→ **Exercise description**
What lines in the records include the string "will"? Return each one.

Records drawn from a dataset
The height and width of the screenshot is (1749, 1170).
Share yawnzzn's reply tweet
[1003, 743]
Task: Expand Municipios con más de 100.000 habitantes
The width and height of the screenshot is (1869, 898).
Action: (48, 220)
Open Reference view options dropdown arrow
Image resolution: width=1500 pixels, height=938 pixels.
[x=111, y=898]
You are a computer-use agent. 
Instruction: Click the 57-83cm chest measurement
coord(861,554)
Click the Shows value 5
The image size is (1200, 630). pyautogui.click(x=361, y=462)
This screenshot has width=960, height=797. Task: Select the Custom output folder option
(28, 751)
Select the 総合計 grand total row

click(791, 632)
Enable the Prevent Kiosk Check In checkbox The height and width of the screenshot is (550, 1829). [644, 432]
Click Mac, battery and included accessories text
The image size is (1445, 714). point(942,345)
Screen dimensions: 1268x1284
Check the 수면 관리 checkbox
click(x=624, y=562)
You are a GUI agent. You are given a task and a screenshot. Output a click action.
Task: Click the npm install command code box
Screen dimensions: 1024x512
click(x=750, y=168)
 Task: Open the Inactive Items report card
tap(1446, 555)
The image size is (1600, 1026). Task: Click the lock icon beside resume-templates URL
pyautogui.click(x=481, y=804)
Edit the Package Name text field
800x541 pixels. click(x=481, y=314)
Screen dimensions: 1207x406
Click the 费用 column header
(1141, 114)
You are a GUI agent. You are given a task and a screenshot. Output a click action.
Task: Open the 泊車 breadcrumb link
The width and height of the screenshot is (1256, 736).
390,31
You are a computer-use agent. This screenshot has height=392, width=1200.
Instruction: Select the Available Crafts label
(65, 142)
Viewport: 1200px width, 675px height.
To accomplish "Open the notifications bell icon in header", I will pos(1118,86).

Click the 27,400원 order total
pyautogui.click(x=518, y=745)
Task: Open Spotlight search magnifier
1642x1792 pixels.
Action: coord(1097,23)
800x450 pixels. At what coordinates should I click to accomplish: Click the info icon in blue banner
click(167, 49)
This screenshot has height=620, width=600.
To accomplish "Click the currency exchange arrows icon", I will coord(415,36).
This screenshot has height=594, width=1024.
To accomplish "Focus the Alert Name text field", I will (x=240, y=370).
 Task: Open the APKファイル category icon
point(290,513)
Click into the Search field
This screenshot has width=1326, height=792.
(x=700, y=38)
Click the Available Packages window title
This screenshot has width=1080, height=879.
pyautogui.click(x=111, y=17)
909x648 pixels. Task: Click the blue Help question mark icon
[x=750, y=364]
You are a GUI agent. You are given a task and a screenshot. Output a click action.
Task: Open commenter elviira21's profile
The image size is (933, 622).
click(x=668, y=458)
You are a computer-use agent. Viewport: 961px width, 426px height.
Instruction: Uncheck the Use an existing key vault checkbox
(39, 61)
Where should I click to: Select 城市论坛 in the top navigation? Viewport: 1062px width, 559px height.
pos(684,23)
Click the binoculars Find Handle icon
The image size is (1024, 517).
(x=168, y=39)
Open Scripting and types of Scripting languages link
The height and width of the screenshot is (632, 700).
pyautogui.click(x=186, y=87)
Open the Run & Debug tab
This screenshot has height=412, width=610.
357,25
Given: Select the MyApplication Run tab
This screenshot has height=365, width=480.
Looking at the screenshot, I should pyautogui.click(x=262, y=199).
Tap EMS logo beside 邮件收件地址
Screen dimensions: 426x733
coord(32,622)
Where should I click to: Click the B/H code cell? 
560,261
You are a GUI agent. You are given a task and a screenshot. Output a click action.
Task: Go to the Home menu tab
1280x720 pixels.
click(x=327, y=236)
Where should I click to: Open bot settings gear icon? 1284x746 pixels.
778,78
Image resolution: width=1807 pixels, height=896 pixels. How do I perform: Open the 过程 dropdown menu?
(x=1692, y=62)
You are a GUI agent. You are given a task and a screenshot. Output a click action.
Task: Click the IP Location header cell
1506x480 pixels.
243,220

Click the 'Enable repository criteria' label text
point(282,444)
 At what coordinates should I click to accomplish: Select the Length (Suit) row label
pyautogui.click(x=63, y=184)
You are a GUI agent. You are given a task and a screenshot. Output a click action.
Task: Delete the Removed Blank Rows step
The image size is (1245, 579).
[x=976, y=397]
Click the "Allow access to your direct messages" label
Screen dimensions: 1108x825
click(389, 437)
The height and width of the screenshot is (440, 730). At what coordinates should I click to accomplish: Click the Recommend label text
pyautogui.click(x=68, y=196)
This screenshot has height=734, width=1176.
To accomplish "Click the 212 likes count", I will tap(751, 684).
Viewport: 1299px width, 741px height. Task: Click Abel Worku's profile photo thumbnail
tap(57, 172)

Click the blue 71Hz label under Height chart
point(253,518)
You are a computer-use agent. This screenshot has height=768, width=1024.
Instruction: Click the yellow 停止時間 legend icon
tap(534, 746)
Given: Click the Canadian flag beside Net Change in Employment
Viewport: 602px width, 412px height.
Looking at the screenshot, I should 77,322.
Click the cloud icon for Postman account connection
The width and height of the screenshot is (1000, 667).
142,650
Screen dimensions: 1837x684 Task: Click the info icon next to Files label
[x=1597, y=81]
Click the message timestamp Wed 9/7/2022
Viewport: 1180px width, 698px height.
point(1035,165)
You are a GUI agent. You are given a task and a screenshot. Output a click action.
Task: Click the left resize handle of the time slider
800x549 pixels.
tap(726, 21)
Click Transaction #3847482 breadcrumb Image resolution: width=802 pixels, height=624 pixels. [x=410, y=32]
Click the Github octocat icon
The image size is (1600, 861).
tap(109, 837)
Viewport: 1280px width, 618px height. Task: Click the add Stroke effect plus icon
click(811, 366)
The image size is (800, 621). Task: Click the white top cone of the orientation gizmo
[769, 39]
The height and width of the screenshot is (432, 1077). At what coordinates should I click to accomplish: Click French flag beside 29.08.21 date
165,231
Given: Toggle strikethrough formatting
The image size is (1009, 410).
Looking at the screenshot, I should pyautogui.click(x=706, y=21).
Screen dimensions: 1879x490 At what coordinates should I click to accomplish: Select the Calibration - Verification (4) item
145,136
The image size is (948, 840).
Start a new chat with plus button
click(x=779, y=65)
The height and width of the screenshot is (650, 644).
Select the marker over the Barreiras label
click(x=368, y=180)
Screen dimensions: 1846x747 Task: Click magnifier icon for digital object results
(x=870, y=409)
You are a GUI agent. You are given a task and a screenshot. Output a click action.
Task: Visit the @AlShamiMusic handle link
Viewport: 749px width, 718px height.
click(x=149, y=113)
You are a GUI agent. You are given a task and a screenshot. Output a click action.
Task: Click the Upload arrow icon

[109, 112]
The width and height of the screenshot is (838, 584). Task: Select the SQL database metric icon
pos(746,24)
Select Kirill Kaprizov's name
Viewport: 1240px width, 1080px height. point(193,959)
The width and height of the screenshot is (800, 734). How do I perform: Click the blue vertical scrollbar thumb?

→ **Solution below**
To accomplish "Open the notifications bell icon in header", I will pos(1118,86).
To accomplish "Click the currency exchange arrows icon", I will coord(415,36).
To accomplish "Focus the Alert Name text field", I will (x=240, y=370).
To accomplish "Click the 212 likes count", I will tap(751, 684).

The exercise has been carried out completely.